- Page extract

---------------

In the « Esclavage en Martinique » database, 630 slaves were freed, i.e. around 4% of the total. Like Frédéric Régent, if I take the ethno-racial criterion into account, I can see a clear difference in distribution in favor of the lighter-skinned people.

Of all the people categorized as non-mixed black, only 2% were destined for manumission; this rises to 8% for mixed-race black people, 19% for « mulatto », and almost 42% for light mixed-race people.

This trend is further confirmed by the age distribution of enslaved people. When we combine age and ethno-racial category, we see that « mulatto » people are proportionally less present than non-mixed black people in the highest age brackets; this is probably because they were more frequently freed before reaching these advanced ages (and not because they died younger).

Table showing the distribution of enslaved women and men by age and ethno-racial categorization in the « Esclavage en Martinique » database (gross number / percentage)

---------------

- Given entries
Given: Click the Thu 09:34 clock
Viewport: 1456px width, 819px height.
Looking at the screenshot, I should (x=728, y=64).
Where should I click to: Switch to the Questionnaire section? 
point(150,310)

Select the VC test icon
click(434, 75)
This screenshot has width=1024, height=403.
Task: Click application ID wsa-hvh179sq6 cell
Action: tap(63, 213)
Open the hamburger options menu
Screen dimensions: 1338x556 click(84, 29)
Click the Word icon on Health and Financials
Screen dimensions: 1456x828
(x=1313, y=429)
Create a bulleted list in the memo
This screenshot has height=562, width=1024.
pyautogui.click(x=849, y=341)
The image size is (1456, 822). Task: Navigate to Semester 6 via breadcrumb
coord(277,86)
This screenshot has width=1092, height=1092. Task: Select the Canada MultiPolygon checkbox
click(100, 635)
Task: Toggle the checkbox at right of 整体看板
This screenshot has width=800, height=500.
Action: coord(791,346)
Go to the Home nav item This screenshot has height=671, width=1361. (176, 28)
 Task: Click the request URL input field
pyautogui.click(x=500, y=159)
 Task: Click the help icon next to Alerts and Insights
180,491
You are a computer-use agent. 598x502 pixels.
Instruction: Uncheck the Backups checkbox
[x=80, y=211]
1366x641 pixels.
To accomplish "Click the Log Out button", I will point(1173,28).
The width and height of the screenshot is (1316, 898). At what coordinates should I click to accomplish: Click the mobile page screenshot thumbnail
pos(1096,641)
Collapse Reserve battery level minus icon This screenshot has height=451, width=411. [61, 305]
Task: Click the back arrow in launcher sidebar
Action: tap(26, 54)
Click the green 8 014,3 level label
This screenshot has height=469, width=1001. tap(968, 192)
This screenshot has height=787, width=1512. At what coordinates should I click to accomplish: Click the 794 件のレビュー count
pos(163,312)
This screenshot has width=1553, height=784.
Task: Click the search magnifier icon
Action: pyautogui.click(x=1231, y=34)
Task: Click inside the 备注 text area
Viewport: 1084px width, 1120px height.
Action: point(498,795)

---------------

- Task requirements
Give every ethno-racial category that the passage on manumission in Martinique pairs with a share of people destined for freedom, along with that share.

- Output for this exercise
- Non-mixed black: 2%
- Mixed-race black: 8%
- « Mulatto »: 19%
- Light mixed-race: almost 42%